> **Direction**
Please print the rows below exactly as they appear, with nothing changed.
— start of Dataset —
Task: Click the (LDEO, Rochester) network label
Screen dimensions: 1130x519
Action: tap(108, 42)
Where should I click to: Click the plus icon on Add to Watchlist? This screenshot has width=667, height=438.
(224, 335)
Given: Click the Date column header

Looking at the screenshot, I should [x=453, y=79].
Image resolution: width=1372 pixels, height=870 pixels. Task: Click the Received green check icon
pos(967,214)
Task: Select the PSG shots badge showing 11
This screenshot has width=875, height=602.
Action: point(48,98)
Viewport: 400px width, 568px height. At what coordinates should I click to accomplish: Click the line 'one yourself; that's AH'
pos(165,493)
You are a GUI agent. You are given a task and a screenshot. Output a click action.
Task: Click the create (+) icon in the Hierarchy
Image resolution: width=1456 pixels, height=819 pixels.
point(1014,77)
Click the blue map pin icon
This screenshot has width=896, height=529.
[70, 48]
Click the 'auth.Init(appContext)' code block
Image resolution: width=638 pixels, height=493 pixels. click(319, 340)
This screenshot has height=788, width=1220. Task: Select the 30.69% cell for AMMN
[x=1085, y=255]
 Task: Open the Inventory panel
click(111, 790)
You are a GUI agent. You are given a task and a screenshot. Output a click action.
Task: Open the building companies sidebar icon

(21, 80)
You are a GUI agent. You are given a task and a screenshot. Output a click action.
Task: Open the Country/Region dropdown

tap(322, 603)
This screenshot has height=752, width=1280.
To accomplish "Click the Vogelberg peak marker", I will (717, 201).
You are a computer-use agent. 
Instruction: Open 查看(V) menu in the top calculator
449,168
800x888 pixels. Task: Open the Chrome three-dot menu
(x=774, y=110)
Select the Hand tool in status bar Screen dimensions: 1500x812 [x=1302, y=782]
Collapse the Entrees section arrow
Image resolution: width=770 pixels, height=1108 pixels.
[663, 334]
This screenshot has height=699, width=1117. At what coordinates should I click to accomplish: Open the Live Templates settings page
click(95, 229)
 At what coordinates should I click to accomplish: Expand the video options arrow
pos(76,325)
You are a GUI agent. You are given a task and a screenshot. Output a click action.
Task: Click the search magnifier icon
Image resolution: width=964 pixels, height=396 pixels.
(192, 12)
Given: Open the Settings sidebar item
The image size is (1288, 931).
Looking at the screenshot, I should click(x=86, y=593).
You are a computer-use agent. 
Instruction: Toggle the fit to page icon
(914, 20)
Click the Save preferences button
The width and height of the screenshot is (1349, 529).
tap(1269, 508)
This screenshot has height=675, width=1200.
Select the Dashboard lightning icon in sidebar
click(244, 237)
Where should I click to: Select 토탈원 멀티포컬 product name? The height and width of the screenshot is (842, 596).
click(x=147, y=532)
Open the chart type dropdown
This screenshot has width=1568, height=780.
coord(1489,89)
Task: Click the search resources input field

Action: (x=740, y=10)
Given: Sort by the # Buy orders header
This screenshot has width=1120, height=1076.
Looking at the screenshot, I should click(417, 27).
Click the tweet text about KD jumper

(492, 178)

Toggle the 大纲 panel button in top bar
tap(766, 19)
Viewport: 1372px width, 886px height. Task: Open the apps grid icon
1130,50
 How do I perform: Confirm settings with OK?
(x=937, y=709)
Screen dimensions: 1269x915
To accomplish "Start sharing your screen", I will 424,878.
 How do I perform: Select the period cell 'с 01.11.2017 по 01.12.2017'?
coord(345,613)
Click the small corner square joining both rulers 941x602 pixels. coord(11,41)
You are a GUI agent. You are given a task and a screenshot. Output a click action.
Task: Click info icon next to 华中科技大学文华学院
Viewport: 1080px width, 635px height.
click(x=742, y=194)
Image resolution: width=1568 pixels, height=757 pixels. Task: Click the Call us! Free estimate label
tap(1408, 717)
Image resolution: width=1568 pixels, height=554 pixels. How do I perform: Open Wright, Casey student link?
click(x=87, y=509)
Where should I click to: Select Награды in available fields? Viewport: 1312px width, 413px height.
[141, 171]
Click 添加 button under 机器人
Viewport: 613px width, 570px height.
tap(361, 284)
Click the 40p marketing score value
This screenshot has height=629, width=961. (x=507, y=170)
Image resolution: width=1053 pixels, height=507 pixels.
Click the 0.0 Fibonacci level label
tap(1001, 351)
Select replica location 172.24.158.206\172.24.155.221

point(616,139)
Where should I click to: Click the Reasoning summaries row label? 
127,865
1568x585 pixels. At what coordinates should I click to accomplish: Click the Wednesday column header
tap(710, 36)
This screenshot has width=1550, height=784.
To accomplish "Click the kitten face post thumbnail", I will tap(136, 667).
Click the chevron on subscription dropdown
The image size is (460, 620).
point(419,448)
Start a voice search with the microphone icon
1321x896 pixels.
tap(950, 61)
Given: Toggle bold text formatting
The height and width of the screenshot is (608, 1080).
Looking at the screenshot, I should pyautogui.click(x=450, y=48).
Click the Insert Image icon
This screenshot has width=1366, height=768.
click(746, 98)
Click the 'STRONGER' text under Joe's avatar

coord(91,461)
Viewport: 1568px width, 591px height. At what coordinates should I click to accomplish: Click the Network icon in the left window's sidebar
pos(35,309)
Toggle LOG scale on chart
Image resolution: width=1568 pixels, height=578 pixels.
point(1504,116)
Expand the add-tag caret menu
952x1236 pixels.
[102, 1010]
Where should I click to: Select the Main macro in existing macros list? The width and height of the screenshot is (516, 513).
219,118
— end of Dataset —
> **Output of the task**
Task: Click the (LDEO, Rochester) network label
Screen dimensions: 1130x519
Action: tap(108, 42)
Where should I click to: Click the plus icon on Add to Watchlist? This screenshot has width=667, height=438.
(224, 335)
Given: Click the Date column header

Looking at the screenshot, I should [x=453, y=79].
Image resolution: width=1372 pixels, height=870 pixels. Task: Click the Received green check icon
pos(967,214)
Task: Select the PSG shots badge showing 11
This screenshot has width=875, height=602.
Action: point(48,98)
Viewport: 400px width, 568px height. At what coordinates should I click to accomplish: Click the line 'one yourself; that's AH'
pos(165,493)
You are a GUI agent. You are given a task and a screenshot. Output a click action.
Task: Click the create (+) icon in the Hierarchy
Image resolution: width=1456 pixels, height=819 pixels.
point(1014,77)
Click the blue map pin icon
This screenshot has width=896, height=529.
[70, 48]
Click the 'auth.Init(appContext)' code block
Image resolution: width=638 pixels, height=493 pixels. click(319, 340)
This screenshot has height=788, width=1220. Task: Select the 30.69% cell for AMMN
[x=1085, y=255]
 Task: Open the Inventory panel
click(111, 790)
You are a GUI agent. You are given a task and a screenshot. Output a click action.
Task: Open the building companies sidebar icon

(21, 80)
You are a GUI agent. You are given a task and a screenshot. Output a click action.
Task: Open the Country/Region dropdown

tap(322, 603)
This screenshot has height=752, width=1280.
To accomplish "Click the Vogelberg peak marker", I will (717, 201).
You are a computer-use agent. 
Instruction: Open 查看(V) menu in the top calculator
449,168
800x888 pixels. Task: Open the Chrome three-dot menu
(x=774, y=110)
Select the Hand tool in status bar Screen dimensions: 1500x812 [x=1302, y=782]
Collapse the Entrees section arrow
Image resolution: width=770 pixels, height=1108 pixels.
[663, 334]
This screenshot has height=699, width=1117. At what coordinates should I click to accomplish: Open the Live Templates settings page
click(95, 229)
 At what coordinates should I click to accomplish: Expand the video options arrow
pos(76,325)
You are a GUI agent. You are given a task and a screenshot. Output a click action.
Task: Click the search magnifier icon
Image resolution: width=964 pixels, height=396 pixels.
(192, 12)
Given: Open the Settings sidebar item
The image size is (1288, 931).
Looking at the screenshot, I should click(x=86, y=593).
You are a computer-use agent. 
Instruction: Toggle the fit to page icon
(914, 20)
Click the Save preferences button
The width and height of the screenshot is (1349, 529).
tap(1269, 508)
This screenshot has height=675, width=1200.
Select the Dashboard lightning icon in sidebar
click(244, 237)
Where should I click to: Select 토탈원 멀티포컬 product name? The height and width of the screenshot is (842, 596).
click(x=147, y=532)
Open the chart type dropdown
This screenshot has width=1568, height=780.
coord(1489,89)
Task: Click the search resources input field

Action: (x=740, y=10)
Given: Sort by the # Buy orders header
This screenshot has width=1120, height=1076.
Looking at the screenshot, I should click(417, 27).
Click the tweet text about KD jumper

(492, 178)

Toggle the 大纲 panel button in top bar
tap(766, 19)
Viewport: 1372px width, 886px height. Task: Open the apps grid icon
1130,50
 How do I perform: Confirm settings with OK?
(x=937, y=709)
Screen dimensions: 1269x915
To accomplish "Start sharing your screen", I will 424,878.
 How do I perform: Select the period cell 'с 01.11.2017 по 01.12.2017'?
coord(345,613)
Click the small corner square joining both rulers 941x602 pixels. coord(11,41)
You are a GUI agent. You are given a task and a screenshot. Output a click action.
Task: Click info icon next to 华中科技大学文华学院
Viewport: 1080px width, 635px height.
click(x=742, y=194)
Image resolution: width=1568 pixels, height=757 pixels. Task: Click the Call us! Free estimate label
tap(1408, 717)
Image resolution: width=1568 pixels, height=554 pixels. How do I perform: Open Wright, Casey student link?
click(x=87, y=509)
Where should I click to: Select Награды in available fields? Viewport: 1312px width, 413px height.
[141, 171]
Click 添加 button under 机器人
Viewport: 613px width, 570px height.
tap(361, 284)
Click the 40p marketing score value
This screenshot has height=629, width=961. (x=507, y=170)
Image resolution: width=1053 pixels, height=507 pixels.
Click the 0.0 Fibonacci level label
tap(1001, 351)
Select replica location 172.24.158.206\172.24.155.221

point(616,139)
Where should I click to: Click the Reasoning summaries row label? 
127,865
1568x585 pixels. At what coordinates should I click to accomplish: Click the Wednesday column header
tap(710, 36)
This screenshot has width=1550, height=784.
To accomplish "Click the kitten face post thumbnail", I will tap(136, 667).
Click the chevron on subscription dropdown
The image size is (460, 620).
point(419,448)
Start a voice search with the microphone icon
1321x896 pixels.
tap(950, 61)
Given: Toggle bold text formatting
The height and width of the screenshot is (608, 1080).
Looking at the screenshot, I should pyautogui.click(x=450, y=48).
Click the Insert Image icon
This screenshot has width=1366, height=768.
click(746, 98)
Click the 'STRONGER' text under Joe's avatar

coord(91,461)
Viewport: 1568px width, 591px height. At what coordinates should I click to accomplish: Click the Network icon in the left window's sidebar
pos(35,309)
Toggle LOG scale on chart
Image resolution: width=1568 pixels, height=578 pixels.
point(1504,116)
Expand the add-tag caret menu
952x1236 pixels.
[102, 1010]
Where should I click to: Select the Main macro in existing macros list? The width and height of the screenshot is (516, 513).
219,118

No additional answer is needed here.